Acceptability to participants and user experiences
Mattock et al. (46) reported positive feedback on the usefulness of a video aid in addition to paper IC in all participants. All 17 participants interviewed found information easy to understand and informative but also commented on additional questions that needed discussing over the phone. Participants in the video group described material as introductory whilst those in standard consent group described the standard information as comprehensive. Participants and researchers found that an initial email contact increased participant´s receptivity to the study and engagement in the trial. Researchers also reported a better understanding of randomization by participants who watched the video.
Haussen et al. (39) reported acceptability of the use of an entirely electronic IC process to remotely obtain IC from the legally authorized representative (LAR) of stroke patients being enrolled into a clinical trial of neurointervention—the DAWN trial (39, pp.1). The LARs surveyed in this study reported no reservation in using this e-IC process via Research Electronic Data Capture (REDCap) platform, a secure/Health Insurance Portability and Accountability Act compliant data management platform, developed by the Vanderbilt University. This was used to create an online IC form, which could be accessed on a webpage. The investigator held discussion with the LAR of the potential participant over the telephone. Once agreed to be enrolled, LAR was sent a text message with a link to the webpage to complete the online IC form, which had the capability of capturing the LAR’s electronic signature.
Bobb et al. (41) identified no significant barriers in the use of telemedicine (computer-enabled audio-visual communication) as an aid to paper consent from its qualitative survey. It reported that video was easy to understand and was better at holding patient´s attention than a paper-based approach would have.
Other Outcomes
Changes in treatment preferences
Lurie et al. (43) found that watching video information prior to enrolment to a clinical trial comparing surgical and non-surgical treatments for spinal diseases led to a shift in treatment preference compared to non-watchers (37.9% vs 20.8%, p < 0.0001). These shifts were balanced and did not demonstrate any overall shift towards or away from surgery.

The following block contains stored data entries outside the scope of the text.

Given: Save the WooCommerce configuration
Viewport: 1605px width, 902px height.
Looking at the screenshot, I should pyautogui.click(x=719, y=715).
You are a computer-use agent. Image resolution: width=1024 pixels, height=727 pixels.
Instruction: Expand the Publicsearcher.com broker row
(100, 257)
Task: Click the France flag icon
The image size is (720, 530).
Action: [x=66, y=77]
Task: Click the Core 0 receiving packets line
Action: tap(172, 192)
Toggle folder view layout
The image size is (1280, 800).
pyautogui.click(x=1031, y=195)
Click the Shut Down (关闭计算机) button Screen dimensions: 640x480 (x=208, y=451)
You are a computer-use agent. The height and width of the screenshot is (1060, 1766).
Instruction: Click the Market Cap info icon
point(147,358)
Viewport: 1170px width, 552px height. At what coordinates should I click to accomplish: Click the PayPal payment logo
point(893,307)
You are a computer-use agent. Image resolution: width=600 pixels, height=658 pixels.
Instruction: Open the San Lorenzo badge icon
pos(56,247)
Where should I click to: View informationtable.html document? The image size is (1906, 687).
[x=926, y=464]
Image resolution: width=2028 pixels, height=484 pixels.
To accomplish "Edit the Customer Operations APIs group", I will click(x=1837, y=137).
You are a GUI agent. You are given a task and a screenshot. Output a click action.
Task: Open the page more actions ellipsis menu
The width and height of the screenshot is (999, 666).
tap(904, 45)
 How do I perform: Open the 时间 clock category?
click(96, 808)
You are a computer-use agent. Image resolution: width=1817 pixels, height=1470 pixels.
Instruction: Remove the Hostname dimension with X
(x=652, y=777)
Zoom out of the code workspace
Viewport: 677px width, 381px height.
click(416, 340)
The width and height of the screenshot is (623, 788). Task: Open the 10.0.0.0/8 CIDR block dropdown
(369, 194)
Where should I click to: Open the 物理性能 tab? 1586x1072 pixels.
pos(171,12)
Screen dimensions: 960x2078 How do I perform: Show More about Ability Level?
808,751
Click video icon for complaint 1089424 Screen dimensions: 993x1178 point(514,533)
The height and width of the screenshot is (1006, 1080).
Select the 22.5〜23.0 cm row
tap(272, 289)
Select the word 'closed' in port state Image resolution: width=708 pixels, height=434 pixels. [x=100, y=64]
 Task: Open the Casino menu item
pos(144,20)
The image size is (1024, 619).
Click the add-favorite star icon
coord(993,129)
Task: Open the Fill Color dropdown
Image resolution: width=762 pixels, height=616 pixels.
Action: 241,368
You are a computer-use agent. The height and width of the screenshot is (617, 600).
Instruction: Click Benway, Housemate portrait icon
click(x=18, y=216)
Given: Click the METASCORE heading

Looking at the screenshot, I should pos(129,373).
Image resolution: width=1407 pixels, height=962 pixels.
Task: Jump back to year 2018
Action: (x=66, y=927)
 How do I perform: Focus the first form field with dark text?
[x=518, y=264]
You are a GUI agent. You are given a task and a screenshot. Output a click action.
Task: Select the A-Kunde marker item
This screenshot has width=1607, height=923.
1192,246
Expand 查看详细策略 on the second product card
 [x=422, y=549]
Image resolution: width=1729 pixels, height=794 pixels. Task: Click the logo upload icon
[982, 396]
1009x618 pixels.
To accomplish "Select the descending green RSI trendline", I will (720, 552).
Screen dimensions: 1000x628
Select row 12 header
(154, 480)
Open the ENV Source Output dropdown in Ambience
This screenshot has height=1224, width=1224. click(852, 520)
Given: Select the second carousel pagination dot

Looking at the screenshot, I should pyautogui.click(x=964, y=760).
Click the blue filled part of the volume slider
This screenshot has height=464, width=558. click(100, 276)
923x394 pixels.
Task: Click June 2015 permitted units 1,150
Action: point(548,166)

Invitation response and retention rates
Jolly et al. (45) found no effect on the proportion of people responding to study invitation (OR = 1.02, 95% CI 0.79 to 1.33) or retention in the trial at 6 (ORs 0.84, 95% CI 0.57 to 1.22) and 12 months after randomisation with the use of a multimedia information resources as an addition to written IC when compared with written IC only (ORs 0.80, 95% CI 0.54 to 1.18).
Study by Swain et al. (44) showed an increase of 14% (p< .001) in the proportion of patients expressing likelihood to enroll in a trial for breast cancer after the use of an educational video in a survey of attitudes and intention to enroll in therapeutic clinical trials.
Assessing intervention fidelity
Jolly et al. (45) did not report the number of participants who used the link to access the multimedia resource which was part of the intervention, so it was unclear how many participants actually used the resource.
Study by Mattock et al. (46) utilized an entirely remote e-IC process to obtain IC from LAR. However, it was not possible to ascertain whether the LAR actually read the online IC. It was unclear how much time the LARs or patients were given to decide about trial participation.